1. GENERAL ECONOMIC AND INDUSTRY CONDITIONS 
Any general economic, business or industry conditions that cause customers or potential
customers to reduce or delay their investments in the jeans industry could have a
negative effect on the Company's strength and profitability. For example, a softening of
demand for jeans ware may result in decreased revenues (or at least declining revenue
growth rates) for jeans manufacturers in general and the Company in particular and may
result in pricing pressures for products that the Company sells. 
2. COMPETITION 
The jeans industry is highly competitive. The intense competition inherent in the
industry could result in the loss of customers or pricing pressures. 
3. INTERNATIONAL ACTIVITIES 
The Company's future growth rates and success are in-part dependent on continued growth
and success in international markets. As is the case with most international operations,
the success and profitability of the Company's international operations are subject to
numerous risks and uncertainties such as local economic and labour conditions, political
instability, tax laws, local and national government regulations.
4. PRODUCT, CUSTOMER AND GEOGRAPHIC MIX 
The profit margins realised by the Company vary somewhat among its products, its customer
business units and its geographic markets. Consequently, the overall profitability of the
Company's operations in any given period is partially dependent on the product, customer
and geographic mix reflected in that period's revenues. 
5. SEASONAL TRENDS 
The Company experiences some seasonal trends in the sale of its products. For example,
sales to the European region are often stronger than the Asian region. Social and
cultural elements are strong contributing factors. 
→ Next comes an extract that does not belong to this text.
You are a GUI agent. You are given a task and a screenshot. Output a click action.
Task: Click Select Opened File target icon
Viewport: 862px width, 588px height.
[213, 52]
6. TECHNOLOGICAL CHANGES AND PRODUCT TRANSITIONS 
The jeans industry is characterised by continuing improvements in fashion and design
which result in frequent introduction of new products, short product life cycles and
continual improvement in product price/design characteristics. The Company must
effectively manage a product transition and incorporate technology that will improve
customer service and demand. 
7. INVENTORY MANAGEMENT/SUPPLIES/RAW MATERIALS
The Company's ability to manage its inventory has been enhanced by favourable supply
conditions in the industry. The Company's manufacturing process requires a high volume of
quality components that are procured from third party suppliers. Reliance on suppliers,
as well as industry supply conditions, generally involves several risks, including the
possibility of defective parts, shortage of components and reduced control over delivery
schedules and increases in component costs.
8. RISK ON FINANCIAL INSTRUMENTS 
The Company regularly utilises derivative instruments to hedge its exposure to
fluctuations in foreign currency exchange rates and interest rates. 
SUMMARY
The eight external factors highlighted in this paper are identified as primary factors in
this industry.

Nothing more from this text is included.